Why is this, you may ask? Steinhafel states that he feels “personally accountable” for the security breach that occurred last year and feels that he is behind the retail stores lax security. This revelation was made after having some rather “extensive discussions” with the board of directors. Sounds like it was totally Steinhafel’s decision.
My first thought? Well, that took long enough.
What went wrong?
I know, I know. It’s been hashed an rehashed a million times. But while the actual hack wasn’t really that inventive, the hackers were able to pull off what is now on of the biggest hacks in U.S. history. And Target? They took their sweet time alerting consumers of the scope of the damage.
- Malware was installed into Target’s (TGT) security and payments system
- In the days leading up to Thanksgiving malware was placed in the security and payment. This malware was created to steal every single credit card that was used in each and every one of the 1,797 U.S. stores.
- As cards were swiped, malware took over
- The hackers created staging points all over the U.S. in order to cover tracks and get the information to their computers which were in Russia. They were spotted by FireEye. From there Bangalore was notified and they sent an alert to Minneapolis.
What happened next?
Minneapolis didn’t react.
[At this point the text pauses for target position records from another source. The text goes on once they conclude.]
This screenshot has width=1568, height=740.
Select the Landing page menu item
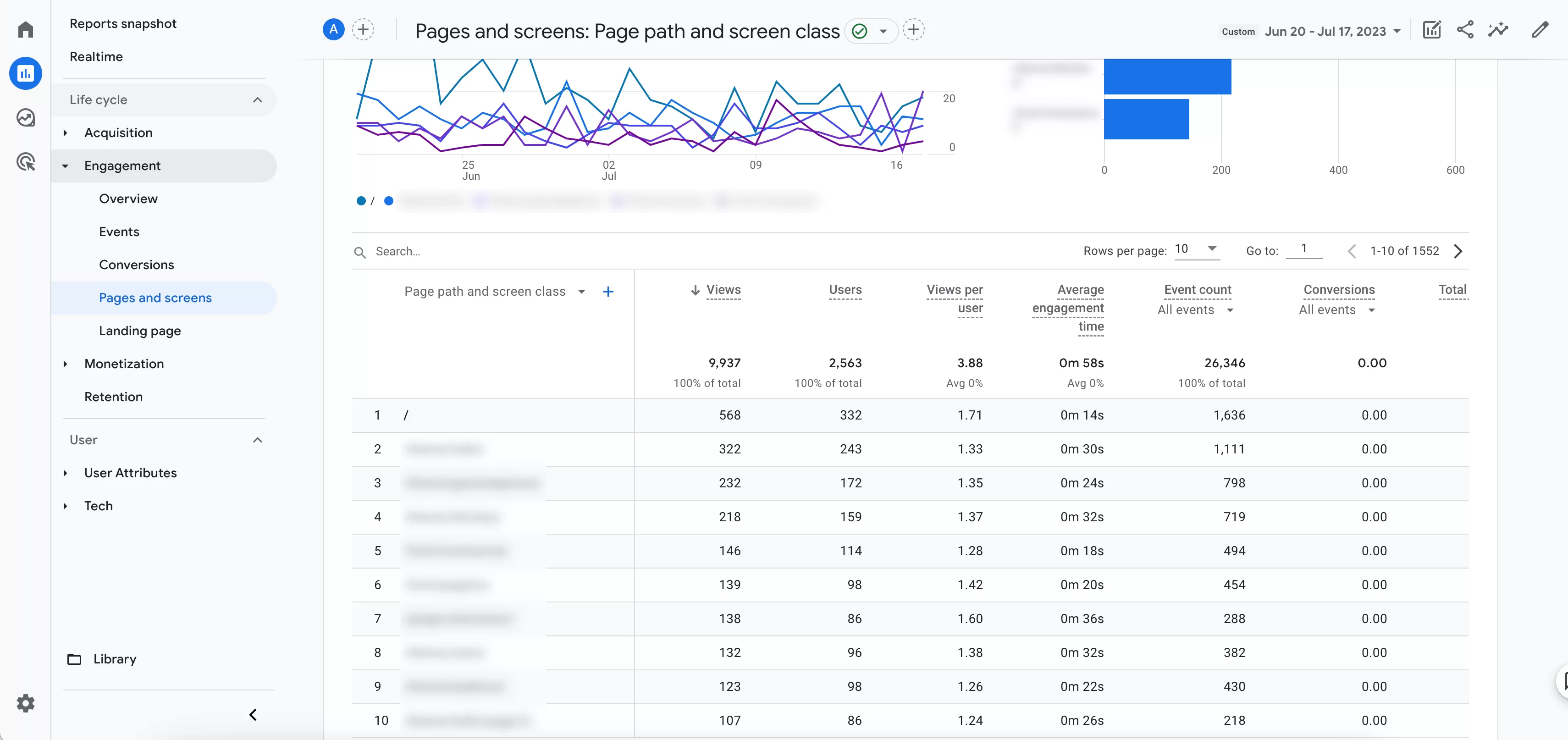tap(139, 330)
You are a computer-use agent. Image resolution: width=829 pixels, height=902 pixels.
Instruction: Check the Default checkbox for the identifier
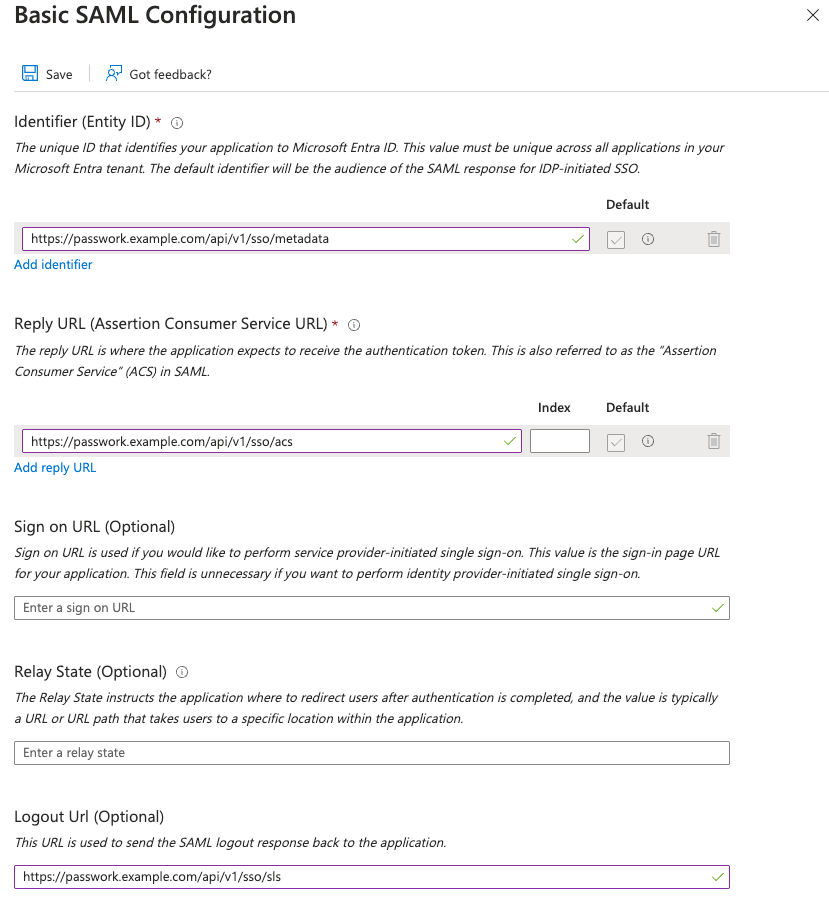615,239
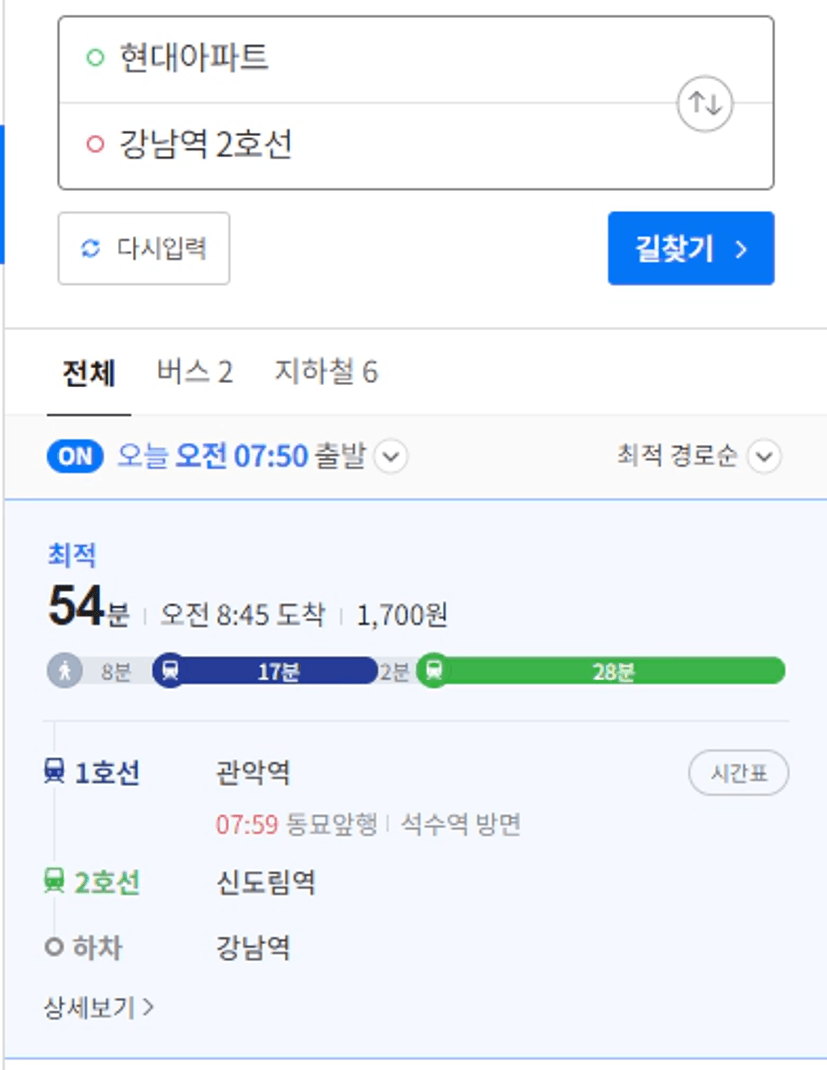Switch to the 버스 2 tab
The width and height of the screenshot is (827, 1070).
click(x=195, y=372)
When over 10 former Target employees that were familiar with Targets security in addition to another 8 who had knowledge of the hack were asked what went down they went with an alert system that Target had that is set to protect customer to retailer bond and that this system flowed perfectly.
Why it’s actually a BFD.
So why did Target stand by and let 40 million credit card numbers in addition to 70 million addresses, phone numbers and other personal information be released from mainframes? While Target claims to have been so safe and have top security and malware protection, system and human error allowed for unsophisticated malware to access millions of shopper’s credit card and personal information.
Unfortunately for Target, pretending something isn’t a thing doesn’t make it go away. As technology grows, so do the number of hackers at the ready to steal personal information. Let’s see if this massive security breach will bring about embedded chips, now used more commonly in Europe, will better protect data than the current magnetic strips that are used in credit cards.
The moral of the story is this: Don’t be lazy or greedy or cheap. This happened because financial institutions and retailers didn’t take all of the necessary steps to truly secure our data. (Don’t follow their example: read THIS post.)
The chips have been around for a while now, and Target likely knew of its weaknesses. So, excuse me while I don’t feel too sorry for Mr. Steinhafel. I can’t believe it took him this long to “resign.” Now, stocks are down and cue the violins.
So tell me, did the data breach impact your shopping habits?